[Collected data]
--------------------
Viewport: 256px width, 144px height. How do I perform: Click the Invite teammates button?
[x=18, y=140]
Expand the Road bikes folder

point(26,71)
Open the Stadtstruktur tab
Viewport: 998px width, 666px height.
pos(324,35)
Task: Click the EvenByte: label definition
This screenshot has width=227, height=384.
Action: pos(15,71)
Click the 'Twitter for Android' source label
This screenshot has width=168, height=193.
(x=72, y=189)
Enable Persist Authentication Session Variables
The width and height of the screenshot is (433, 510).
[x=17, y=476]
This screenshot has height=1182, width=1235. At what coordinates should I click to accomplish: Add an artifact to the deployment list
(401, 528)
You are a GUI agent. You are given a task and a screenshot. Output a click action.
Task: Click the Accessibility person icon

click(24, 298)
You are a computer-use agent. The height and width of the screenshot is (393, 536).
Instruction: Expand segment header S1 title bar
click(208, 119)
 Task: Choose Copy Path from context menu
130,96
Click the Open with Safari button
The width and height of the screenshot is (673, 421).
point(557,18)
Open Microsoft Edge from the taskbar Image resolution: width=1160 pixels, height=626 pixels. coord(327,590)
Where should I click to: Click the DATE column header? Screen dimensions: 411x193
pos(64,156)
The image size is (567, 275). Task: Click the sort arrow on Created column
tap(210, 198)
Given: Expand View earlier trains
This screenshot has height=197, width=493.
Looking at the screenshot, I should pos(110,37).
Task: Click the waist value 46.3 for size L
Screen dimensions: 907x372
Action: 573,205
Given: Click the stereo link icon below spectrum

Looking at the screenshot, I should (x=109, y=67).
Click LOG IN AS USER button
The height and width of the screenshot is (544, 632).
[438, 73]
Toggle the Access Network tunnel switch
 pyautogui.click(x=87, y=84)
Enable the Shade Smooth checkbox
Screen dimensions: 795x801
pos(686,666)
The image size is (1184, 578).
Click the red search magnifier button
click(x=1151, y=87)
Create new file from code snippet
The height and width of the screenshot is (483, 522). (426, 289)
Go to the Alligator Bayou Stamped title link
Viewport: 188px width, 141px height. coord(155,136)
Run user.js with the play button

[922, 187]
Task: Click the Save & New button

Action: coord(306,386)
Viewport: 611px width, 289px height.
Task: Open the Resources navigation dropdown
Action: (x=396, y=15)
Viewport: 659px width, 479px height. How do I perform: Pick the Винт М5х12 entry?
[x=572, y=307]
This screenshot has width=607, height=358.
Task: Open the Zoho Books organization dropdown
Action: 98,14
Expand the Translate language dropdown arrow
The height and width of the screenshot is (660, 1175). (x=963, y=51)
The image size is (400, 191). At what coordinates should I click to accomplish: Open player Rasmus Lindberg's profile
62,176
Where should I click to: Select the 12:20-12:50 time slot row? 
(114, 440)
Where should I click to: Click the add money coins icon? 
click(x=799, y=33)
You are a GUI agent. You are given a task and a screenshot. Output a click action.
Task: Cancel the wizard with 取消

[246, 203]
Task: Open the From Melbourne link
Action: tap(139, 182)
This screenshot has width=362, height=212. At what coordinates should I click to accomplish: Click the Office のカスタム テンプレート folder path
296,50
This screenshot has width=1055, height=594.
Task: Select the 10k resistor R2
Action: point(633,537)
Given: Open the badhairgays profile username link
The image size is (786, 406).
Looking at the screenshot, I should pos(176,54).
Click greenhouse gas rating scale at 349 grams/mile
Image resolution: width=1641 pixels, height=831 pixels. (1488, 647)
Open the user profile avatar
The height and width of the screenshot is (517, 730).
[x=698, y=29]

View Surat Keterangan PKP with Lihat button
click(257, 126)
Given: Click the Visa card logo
--------------------
Please go line by line through the records above, copying each one that holds the string "Enable".

Enable Persist Authentication Session Variables
Enable the Shade Smooth checkbox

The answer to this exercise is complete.